Cybercriminals' interest in IoT devices continues to grow: in H1 2018 we picked up three times as many malware samples attacking smart devices as in the whole of 2017. And in 2017 there were ten times more than in 2016. That doesn't bode well for the years ahead.
We decided to study what attack vectors are deployed by cybercriminals to infect smart devices, what malware is loaded into the system, and what it means for device owners and victims of freshly armed botnets.
Number of malware samples for IoT devices in Kaspersky Lab's collection, 2016-2018. (download)
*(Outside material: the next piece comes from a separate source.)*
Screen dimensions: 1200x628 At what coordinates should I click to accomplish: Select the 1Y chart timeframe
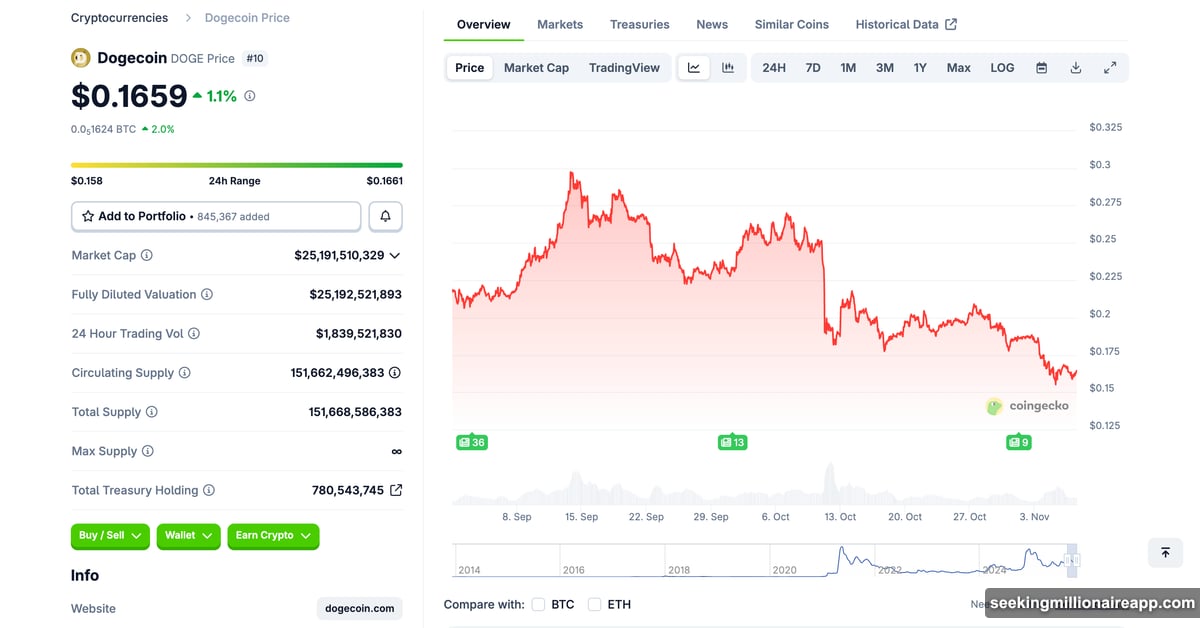920,67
One of the most popular attack and infection vectors against devices remains cracking Telnet passwords. In Q2 2018, there were three times as many such attacks against our honeypots than all other types combined.
service | % of attacks
Telnet | 75.40%
SSH | 11.59%
other | 13.01%
When it came to downloading malware onto IoT devices, cybercriminals' preferred option was one of the Mirai family (20.9%).
# | downloaded malware | % of attacks
1 | Backdoor.Linux.Mirai.c | 15.97%
2 | Trojan-Downloader.Linux.Hajime.a | 5.89%
3 | Trojan-Downloader.Linux.NyaDrop.b | 3.34%
4 | Backdoor.Linux.Mirai.b | 2.72%
5 | Backdoor.Linux.Mirai.ba | 1.94%
6 | Trojan-Downloader.Shell.Agent.p | 0.38%
7 | Trojan-Downloader.Shell.Agent.as | 0.27%
8 | Backdoor.Linux.Mirai.n | 0.27%
9 | Backdoor.Linux.Gafgyt.ba | 0.24%
10 | Backdoor.Linux.Gafgyt.af | 0.20%
Top 10 malware downloaded onto infected IoT device following a successful Telnet password crack
And here are the Top 10 countries from which our traps were hit by Telnet password attacks:
Geographical distribution of the number of infected devices, Q2 2018. (download)
As we see, in Q2 2018 the leader by number of unique IP addresses from which Telnet password attacks originated was Brazil (23%). Second place went to China (17%). Russia in our list took 4th place (7%). Overall for the period January 1 – July 2018, our Telnet honeypot registered more than 12 million attacks from 86,560 unique IP addresses, and malware was downloaded from 27,693 unique IP addresses.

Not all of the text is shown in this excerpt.